** PROBLEM TO WORK ON **
Please print only the top portion of the entries below, ending with the line that contains "Task: Select the Shopping category link", exactly as written.

** GIVEN DATA **
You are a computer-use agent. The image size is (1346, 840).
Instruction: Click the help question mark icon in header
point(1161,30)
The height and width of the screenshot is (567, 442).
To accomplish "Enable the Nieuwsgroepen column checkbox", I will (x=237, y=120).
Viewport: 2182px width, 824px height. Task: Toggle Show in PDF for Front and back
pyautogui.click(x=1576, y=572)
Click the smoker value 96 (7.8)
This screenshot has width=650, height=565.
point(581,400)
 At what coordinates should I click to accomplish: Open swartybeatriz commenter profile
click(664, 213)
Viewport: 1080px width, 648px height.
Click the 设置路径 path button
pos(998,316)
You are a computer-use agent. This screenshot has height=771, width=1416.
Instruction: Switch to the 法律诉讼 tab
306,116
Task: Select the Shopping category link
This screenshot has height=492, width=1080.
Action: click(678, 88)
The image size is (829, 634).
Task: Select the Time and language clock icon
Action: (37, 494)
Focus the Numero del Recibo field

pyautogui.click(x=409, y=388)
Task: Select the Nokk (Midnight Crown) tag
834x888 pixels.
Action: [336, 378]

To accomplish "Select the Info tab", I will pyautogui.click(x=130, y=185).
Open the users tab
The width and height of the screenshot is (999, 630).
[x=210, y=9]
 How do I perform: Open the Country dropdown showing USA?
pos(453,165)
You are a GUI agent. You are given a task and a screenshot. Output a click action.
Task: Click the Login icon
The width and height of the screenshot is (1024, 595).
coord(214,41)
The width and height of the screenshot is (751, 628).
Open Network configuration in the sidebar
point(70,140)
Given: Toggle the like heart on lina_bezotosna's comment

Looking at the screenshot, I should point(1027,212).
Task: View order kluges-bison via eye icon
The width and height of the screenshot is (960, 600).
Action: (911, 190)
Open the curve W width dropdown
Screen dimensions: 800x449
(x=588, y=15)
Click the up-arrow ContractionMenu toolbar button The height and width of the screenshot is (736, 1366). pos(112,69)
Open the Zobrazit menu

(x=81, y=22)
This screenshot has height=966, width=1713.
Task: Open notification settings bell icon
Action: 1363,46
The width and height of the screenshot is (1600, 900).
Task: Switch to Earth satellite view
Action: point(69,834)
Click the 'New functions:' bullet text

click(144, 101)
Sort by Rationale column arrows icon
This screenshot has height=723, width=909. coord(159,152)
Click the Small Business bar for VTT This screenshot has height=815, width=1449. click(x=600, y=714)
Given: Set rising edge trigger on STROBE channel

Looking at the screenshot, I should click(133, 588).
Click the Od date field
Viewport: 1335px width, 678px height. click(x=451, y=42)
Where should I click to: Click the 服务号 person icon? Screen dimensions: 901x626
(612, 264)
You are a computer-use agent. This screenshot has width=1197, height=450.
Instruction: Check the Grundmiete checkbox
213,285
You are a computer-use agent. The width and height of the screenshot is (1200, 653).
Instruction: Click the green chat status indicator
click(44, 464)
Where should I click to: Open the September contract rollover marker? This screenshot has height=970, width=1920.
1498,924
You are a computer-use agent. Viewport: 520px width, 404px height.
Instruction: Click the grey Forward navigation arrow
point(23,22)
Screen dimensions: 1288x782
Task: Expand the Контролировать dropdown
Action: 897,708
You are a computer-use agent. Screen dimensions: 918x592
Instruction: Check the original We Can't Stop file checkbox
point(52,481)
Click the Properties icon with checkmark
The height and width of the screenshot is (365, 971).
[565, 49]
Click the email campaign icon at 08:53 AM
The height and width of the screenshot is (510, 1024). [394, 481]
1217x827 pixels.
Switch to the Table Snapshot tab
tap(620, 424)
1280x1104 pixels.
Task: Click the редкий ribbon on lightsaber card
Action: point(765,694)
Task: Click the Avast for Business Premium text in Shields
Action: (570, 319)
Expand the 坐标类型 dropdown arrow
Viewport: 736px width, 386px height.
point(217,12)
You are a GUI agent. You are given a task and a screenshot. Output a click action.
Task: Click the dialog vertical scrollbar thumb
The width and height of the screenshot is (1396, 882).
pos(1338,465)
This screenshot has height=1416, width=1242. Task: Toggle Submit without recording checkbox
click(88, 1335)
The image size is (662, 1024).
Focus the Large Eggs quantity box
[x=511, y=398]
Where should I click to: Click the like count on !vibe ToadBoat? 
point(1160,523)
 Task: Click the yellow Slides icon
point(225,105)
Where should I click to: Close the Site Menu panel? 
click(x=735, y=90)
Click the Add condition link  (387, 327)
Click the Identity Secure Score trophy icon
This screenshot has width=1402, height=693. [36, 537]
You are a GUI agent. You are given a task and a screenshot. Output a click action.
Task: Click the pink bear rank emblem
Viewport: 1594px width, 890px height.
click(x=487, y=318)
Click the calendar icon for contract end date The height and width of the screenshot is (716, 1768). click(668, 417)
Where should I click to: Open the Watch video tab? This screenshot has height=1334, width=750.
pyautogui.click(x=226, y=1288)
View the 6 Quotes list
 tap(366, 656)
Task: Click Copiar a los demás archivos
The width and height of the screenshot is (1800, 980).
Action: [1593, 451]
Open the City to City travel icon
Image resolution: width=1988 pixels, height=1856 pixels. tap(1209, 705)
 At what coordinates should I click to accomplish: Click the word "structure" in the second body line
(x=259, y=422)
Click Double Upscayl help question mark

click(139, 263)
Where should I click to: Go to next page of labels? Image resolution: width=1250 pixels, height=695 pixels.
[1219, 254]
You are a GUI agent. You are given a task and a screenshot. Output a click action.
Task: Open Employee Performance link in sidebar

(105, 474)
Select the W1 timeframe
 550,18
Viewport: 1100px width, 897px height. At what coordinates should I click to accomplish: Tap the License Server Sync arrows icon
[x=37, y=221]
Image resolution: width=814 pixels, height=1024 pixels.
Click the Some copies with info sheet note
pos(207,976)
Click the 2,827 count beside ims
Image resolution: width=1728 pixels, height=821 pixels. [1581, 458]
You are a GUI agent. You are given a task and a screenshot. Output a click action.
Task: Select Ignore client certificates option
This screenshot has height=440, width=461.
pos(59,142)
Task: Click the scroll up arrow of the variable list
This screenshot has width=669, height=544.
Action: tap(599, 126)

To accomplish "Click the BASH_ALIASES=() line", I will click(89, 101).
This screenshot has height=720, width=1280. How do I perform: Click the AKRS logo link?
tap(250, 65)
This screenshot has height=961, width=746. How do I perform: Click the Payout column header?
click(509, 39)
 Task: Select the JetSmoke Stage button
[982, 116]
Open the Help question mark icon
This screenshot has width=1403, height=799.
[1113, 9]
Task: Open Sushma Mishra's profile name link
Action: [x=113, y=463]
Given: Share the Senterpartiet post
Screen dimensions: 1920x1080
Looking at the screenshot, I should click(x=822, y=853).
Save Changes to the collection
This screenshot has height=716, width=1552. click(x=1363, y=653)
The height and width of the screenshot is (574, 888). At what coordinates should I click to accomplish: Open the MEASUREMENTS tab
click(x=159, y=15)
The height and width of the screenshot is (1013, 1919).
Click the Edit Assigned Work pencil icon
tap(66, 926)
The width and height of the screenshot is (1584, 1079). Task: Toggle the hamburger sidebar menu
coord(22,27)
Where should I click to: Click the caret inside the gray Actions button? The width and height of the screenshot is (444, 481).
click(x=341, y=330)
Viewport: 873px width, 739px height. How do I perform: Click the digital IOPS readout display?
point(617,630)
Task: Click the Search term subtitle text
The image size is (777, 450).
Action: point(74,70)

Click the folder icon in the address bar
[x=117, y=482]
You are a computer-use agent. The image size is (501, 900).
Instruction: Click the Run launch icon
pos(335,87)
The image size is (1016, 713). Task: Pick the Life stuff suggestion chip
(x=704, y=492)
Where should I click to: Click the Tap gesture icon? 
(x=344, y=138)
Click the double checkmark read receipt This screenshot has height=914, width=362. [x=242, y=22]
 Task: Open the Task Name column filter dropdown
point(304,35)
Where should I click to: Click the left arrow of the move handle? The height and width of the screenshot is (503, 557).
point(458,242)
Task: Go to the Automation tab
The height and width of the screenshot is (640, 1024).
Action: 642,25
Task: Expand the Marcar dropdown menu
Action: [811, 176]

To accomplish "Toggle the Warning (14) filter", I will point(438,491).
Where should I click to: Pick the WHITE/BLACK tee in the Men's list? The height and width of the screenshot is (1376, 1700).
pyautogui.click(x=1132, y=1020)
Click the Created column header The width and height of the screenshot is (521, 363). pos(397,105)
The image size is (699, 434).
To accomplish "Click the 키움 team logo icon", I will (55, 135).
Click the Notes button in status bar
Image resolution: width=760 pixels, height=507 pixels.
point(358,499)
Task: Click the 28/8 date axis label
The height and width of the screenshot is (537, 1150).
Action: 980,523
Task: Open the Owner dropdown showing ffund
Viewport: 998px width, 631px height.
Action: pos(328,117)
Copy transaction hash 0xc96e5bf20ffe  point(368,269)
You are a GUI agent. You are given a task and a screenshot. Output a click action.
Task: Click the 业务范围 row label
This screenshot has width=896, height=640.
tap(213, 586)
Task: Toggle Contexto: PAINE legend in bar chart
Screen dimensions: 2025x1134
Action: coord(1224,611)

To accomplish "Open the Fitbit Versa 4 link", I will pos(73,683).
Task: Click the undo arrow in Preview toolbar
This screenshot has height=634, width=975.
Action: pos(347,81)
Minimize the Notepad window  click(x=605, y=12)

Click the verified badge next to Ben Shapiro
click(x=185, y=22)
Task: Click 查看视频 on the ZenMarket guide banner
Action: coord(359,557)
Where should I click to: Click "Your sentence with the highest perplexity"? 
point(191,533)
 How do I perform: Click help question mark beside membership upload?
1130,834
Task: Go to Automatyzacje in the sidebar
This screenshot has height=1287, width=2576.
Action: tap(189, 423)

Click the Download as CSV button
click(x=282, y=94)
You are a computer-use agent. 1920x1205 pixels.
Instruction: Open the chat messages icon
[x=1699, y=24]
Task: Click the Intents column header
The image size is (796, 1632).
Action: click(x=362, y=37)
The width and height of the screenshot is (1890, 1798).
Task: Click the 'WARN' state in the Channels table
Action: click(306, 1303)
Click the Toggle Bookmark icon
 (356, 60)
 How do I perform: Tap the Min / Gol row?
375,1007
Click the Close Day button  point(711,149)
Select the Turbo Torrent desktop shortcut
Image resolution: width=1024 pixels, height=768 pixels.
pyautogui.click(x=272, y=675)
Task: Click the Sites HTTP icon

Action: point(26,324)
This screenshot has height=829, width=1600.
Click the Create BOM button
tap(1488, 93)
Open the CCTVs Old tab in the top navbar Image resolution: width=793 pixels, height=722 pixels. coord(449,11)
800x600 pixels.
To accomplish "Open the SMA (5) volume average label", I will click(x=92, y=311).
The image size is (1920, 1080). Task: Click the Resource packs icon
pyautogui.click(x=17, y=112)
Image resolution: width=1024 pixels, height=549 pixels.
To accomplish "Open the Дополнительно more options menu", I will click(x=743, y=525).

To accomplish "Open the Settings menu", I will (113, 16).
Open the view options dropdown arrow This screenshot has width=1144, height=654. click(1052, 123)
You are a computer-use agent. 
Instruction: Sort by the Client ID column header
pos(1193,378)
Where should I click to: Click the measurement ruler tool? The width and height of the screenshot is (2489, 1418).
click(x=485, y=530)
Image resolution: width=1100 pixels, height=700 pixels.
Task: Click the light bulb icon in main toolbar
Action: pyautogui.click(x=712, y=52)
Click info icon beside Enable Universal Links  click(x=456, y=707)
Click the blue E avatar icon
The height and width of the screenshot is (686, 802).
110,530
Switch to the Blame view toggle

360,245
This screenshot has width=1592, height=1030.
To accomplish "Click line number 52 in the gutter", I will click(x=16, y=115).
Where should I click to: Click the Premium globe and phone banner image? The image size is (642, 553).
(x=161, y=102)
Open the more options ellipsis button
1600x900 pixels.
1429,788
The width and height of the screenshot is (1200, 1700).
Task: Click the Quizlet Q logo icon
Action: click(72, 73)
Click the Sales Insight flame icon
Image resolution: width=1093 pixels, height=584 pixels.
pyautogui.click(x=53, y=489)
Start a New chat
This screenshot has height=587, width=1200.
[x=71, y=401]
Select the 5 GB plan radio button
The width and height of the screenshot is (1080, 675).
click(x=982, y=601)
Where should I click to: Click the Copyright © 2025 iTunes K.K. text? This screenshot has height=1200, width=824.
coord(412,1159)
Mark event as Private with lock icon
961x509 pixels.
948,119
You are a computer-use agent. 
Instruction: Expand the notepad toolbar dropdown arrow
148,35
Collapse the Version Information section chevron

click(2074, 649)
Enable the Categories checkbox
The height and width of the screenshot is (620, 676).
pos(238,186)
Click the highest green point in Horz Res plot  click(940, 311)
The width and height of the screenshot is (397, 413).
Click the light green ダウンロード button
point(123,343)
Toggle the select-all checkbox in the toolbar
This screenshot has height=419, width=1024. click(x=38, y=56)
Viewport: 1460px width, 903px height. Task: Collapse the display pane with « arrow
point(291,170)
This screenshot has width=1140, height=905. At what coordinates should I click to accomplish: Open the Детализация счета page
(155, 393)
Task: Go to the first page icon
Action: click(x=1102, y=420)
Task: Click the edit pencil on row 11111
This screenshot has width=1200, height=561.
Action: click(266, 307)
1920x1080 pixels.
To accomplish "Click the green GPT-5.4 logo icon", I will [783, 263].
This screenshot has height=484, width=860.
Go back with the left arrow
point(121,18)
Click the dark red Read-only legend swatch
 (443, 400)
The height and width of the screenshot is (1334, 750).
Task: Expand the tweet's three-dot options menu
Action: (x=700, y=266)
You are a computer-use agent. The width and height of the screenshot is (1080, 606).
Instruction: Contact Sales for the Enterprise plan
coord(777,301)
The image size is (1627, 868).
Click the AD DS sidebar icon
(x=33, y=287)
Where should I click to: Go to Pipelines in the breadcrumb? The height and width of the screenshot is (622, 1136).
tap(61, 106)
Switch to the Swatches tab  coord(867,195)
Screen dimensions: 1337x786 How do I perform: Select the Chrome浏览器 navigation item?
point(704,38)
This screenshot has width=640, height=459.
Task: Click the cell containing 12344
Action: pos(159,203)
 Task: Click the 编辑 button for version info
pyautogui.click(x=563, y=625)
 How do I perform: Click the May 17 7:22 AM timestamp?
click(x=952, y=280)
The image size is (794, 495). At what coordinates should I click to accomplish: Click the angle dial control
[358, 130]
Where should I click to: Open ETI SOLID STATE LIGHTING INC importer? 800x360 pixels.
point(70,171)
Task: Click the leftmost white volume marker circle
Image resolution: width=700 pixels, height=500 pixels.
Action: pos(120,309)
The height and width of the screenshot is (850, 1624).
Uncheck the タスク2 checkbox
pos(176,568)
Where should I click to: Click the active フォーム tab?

** RESPONSE **
You are a computer-use agent. The image size is (1346, 840).
Instruction: Click the help question mark icon in header
point(1161,30)
The height and width of the screenshot is (567, 442).
To accomplish "Enable the Nieuwsgroepen column checkbox", I will (x=237, y=120).
Viewport: 2182px width, 824px height. Task: Toggle Show in PDF for Front and back
pyautogui.click(x=1576, y=572)
Click the smoker value 96 (7.8)
This screenshot has width=650, height=565.
point(581,400)
 At what coordinates should I click to accomplish: Open swartybeatriz commenter profile
click(664, 213)
Viewport: 1080px width, 648px height.
Click the 设置路径 path button
pos(998,316)
You are a computer-use agent. This screenshot has height=771, width=1416.
Instruction: Switch to the 法律诉讼 tab
306,116
Task: Select the Shopping category link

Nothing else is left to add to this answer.